Which of the following points belong to the solution of the set of the inequalities 𝑥 is greater than negative two, 𝑦 is less than four, 𝑥 plus 𝑦 is less than or equal to negative one? (A) one, one, (B) negative one, negative one, (C) negative two, one, or (D) negative two, negative four.

We’ve been given three different inequalities, and a point that belongs to the solution set of these three inequalities will make all three of these inequalities true. One way to solve this would be to simultaneously graph all three inequalities on a coordinate grid. First, we sketch a coordinate grid. And then we want to graph the inequality 𝑥 is greater than negative two. Because 𝑥 is greater than negative two but not equal to negative two, we’ll need to use a dotted line instead of a solid line. This vertical line is running all the places where 𝑥 would be equal to negative two. Since we’re only interested in the places where 𝑥 is greater than negative two, we’re going to eliminate everything to the left of this line. The values for 𝑥 is greater than negative two will all be to the right of this line.

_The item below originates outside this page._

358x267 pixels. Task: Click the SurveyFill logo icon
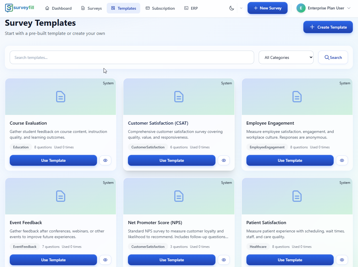click(x=9, y=8)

And now moving to 𝑦 is less than four. Because 𝑦 is not equal to four, it’s only less than four, again we’ll use a dotted line and not a solid one. Here is our horizontal line that indicates 𝑦 being four. We want to eliminate all of the places where 𝑦 is greater than four. Our solution will not be above this pink line.

Now that we’ve graphed both 𝑥 is greater than negative two and 𝑦 is less than four, we know that both of these things have to be true. And therefore, our solution is going to be somewhere on the right side of the yellow line and below the pink line. However, we have one additional inequality to graph. In order to graph this, we want to rewrite it so the 𝑦-value is by itself. We can do that by subtracting 𝑥 from both sides of this inequality, which gives us 𝑦 is less than or equal to negative 𝑥 minus one.

Notice for this inequality, we do have less than or equal to, which means we’ll be dealing with a solid line. This value has a point at negative one, zero and a slope of negative one. This is what the solid line would look like. The 𝑦-value needs to be less than or equal to this line, and that means we want to exclude any value that falls above this line. We’re only interested in the parts below. Any values above this green line are excluded, and that means the area where our solution can fall will be here. If we try to graph one, one, it’s above our green line, and therefore (A) is not possible.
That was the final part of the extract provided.